(Dataset items)

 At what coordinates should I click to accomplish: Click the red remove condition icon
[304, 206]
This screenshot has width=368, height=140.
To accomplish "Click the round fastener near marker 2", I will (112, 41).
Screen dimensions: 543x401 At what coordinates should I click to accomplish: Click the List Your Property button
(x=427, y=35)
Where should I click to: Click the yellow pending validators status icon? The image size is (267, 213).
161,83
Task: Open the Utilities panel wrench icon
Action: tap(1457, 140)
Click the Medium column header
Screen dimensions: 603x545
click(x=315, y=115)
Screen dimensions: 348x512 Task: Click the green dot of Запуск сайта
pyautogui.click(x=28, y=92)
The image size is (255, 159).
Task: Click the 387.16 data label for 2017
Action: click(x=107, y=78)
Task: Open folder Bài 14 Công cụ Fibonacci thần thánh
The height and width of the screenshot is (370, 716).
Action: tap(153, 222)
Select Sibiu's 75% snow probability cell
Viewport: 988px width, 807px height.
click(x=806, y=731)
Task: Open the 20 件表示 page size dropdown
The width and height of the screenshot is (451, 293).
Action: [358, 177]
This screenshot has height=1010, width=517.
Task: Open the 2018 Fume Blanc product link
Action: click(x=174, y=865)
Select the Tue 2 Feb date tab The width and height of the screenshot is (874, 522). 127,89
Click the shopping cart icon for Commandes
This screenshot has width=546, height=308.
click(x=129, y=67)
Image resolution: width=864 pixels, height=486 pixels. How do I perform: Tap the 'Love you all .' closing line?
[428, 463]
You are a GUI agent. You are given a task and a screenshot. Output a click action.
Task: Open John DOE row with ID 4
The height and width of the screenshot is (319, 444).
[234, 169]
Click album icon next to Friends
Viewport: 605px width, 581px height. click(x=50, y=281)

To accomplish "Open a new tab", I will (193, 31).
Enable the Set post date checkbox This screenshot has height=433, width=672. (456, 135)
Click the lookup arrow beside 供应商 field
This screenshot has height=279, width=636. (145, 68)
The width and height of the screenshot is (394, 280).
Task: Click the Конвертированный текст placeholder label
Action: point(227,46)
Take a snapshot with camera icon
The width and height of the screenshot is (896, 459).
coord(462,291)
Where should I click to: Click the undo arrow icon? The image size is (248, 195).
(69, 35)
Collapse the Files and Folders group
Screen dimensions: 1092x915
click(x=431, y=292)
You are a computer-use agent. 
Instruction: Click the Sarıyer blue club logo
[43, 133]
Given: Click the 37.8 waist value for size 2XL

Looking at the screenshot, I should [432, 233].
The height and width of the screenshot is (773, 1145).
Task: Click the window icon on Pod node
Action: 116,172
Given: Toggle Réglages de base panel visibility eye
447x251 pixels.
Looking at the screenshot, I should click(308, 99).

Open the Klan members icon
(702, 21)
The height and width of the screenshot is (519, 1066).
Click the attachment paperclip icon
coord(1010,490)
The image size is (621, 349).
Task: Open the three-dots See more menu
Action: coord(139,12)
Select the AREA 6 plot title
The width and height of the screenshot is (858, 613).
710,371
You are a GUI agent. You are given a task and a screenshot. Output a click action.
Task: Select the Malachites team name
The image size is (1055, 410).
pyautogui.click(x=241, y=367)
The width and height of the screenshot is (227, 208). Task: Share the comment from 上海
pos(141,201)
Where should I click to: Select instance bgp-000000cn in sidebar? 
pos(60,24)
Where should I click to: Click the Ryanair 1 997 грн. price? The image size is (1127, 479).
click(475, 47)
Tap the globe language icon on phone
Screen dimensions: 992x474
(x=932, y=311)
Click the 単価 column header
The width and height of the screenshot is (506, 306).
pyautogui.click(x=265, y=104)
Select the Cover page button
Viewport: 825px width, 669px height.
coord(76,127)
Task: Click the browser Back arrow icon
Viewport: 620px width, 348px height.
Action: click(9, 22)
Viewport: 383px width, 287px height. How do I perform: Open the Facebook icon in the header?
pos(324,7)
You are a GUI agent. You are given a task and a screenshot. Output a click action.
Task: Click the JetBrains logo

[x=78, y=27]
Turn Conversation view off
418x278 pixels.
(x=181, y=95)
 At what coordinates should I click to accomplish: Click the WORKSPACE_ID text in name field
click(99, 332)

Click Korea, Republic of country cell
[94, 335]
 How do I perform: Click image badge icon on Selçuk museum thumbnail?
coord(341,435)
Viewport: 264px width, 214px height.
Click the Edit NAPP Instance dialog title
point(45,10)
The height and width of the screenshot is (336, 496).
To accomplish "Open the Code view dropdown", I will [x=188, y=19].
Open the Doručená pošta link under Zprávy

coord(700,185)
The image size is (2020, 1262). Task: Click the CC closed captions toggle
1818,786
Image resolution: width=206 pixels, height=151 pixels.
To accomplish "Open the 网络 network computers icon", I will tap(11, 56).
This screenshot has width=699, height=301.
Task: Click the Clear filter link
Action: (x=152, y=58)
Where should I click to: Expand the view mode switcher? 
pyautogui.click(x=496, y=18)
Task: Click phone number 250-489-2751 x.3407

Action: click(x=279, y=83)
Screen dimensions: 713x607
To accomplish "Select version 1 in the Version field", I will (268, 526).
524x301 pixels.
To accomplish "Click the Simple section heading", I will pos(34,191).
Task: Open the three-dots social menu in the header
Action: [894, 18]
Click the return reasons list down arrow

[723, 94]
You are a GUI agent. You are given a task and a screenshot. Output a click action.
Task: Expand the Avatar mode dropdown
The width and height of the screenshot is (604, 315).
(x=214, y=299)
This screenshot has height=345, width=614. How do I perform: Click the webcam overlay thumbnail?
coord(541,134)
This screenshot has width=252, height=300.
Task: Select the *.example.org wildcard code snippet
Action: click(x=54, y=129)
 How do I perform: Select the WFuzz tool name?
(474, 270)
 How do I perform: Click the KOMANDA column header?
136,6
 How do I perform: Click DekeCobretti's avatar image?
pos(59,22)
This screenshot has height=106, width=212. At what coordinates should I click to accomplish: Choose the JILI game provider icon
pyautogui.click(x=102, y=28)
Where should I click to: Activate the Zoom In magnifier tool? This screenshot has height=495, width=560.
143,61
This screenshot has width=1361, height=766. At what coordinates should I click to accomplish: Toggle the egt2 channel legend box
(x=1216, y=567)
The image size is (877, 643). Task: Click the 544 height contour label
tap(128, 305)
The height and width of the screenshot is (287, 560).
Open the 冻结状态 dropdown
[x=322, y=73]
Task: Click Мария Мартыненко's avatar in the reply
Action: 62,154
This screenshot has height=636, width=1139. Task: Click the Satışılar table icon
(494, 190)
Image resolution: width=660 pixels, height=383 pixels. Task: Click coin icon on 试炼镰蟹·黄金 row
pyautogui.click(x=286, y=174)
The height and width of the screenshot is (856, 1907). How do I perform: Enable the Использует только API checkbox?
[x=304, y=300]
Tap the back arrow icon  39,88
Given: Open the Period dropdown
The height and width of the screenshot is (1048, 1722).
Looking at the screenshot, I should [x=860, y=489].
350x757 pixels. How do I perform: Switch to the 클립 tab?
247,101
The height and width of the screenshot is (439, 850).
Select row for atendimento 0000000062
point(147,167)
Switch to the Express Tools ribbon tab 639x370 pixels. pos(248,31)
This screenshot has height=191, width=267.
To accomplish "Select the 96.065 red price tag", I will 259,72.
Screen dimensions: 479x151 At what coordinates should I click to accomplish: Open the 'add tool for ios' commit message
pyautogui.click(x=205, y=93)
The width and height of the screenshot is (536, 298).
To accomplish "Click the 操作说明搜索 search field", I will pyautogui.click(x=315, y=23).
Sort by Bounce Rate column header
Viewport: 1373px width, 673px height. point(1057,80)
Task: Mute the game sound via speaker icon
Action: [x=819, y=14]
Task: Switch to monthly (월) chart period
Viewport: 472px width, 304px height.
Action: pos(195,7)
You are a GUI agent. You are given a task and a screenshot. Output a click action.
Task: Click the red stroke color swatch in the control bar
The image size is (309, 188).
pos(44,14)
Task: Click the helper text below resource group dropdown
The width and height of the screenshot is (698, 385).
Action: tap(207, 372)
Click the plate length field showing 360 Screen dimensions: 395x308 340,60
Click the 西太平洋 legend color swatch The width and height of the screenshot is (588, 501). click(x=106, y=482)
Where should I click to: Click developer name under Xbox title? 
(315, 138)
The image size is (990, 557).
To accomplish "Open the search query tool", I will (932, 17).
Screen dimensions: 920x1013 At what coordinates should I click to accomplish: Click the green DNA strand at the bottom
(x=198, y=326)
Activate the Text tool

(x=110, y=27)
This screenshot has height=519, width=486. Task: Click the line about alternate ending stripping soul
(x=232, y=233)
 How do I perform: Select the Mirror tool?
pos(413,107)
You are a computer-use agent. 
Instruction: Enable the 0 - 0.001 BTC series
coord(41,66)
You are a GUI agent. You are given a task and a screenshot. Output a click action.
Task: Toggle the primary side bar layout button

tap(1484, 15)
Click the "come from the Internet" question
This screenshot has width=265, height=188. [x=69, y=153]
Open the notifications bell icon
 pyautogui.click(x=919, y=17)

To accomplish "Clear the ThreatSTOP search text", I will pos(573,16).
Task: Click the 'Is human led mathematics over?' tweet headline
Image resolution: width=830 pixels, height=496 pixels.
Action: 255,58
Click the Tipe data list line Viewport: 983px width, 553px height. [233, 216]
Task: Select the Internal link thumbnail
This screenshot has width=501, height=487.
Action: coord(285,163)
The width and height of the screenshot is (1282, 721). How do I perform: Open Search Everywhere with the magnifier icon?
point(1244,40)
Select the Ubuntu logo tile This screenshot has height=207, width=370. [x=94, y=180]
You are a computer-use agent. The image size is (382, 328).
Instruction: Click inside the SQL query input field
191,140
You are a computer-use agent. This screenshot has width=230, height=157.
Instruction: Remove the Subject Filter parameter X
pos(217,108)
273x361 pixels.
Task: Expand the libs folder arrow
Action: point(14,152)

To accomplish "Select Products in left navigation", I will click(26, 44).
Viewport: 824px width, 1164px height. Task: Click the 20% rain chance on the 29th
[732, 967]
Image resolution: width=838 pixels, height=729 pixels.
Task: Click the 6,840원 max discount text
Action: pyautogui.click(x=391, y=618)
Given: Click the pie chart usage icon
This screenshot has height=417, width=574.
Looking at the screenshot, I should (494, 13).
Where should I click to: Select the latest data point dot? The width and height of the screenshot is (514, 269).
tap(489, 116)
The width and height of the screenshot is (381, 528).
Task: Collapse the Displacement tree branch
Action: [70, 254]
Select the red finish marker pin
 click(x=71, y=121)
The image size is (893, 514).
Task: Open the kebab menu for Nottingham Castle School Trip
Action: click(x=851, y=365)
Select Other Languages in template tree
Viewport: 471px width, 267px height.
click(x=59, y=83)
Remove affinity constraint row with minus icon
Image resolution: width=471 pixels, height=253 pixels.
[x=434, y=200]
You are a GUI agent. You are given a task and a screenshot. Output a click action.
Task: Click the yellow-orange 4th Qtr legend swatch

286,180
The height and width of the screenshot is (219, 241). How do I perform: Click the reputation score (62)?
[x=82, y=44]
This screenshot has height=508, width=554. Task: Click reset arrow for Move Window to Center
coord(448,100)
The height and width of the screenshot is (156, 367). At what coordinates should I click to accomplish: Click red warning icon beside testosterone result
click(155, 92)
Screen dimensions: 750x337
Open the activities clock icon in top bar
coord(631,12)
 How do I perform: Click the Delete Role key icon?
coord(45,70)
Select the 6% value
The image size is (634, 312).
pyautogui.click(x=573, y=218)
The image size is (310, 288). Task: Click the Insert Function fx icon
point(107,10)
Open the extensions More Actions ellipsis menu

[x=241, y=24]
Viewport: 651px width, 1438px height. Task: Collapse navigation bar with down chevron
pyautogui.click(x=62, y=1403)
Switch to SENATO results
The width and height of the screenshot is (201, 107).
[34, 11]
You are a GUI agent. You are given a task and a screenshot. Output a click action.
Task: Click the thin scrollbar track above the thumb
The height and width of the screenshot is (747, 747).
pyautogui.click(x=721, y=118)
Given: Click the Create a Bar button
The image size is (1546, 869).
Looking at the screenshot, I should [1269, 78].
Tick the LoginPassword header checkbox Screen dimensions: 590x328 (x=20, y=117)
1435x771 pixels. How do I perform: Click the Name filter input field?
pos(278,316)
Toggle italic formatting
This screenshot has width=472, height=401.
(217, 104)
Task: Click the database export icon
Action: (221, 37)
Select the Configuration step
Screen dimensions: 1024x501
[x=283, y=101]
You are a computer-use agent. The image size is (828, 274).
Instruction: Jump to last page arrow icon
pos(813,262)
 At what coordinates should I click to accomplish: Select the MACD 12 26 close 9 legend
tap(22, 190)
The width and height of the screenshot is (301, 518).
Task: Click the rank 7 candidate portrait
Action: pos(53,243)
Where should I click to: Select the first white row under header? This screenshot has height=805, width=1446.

### WORK TASK
Emit an exact copy of the lines spanning the start of the records to the line containing "Task: Open folder", inclusive, and no other output.

### FINAL ANSWER
 At what coordinates should I click to accomplish: Click the red remove condition icon
[304, 206]
This screenshot has width=368, height=140.
To accomplish "Click the round fastener near marker 2", I will (112, 41).
Screen dimensions: 543x401 At what coordinates should I click to accomplish: Click the List Your Property button
(x=427, y=35)
Where should I click to: Click the yellow pending validators status icon? The image size is (267, 213).
161,83
Task: Open the Utilities panel wrench icon
Action: tap(1457, 140)
Click the Medium column header
Screen dimensions: 603x545
click(x=315, y=115)
Screen dimensions: 348x512 Task: Click the green dot of Запуск сайта
pyautogui.click(x=28, y=92)
The image size is (255, 159).
Task: Click the 387.16 data label for 2017
Action: click(x=107, y=78)
Task: Open folder Bài 14 Công cụ Fibonacci thần thánh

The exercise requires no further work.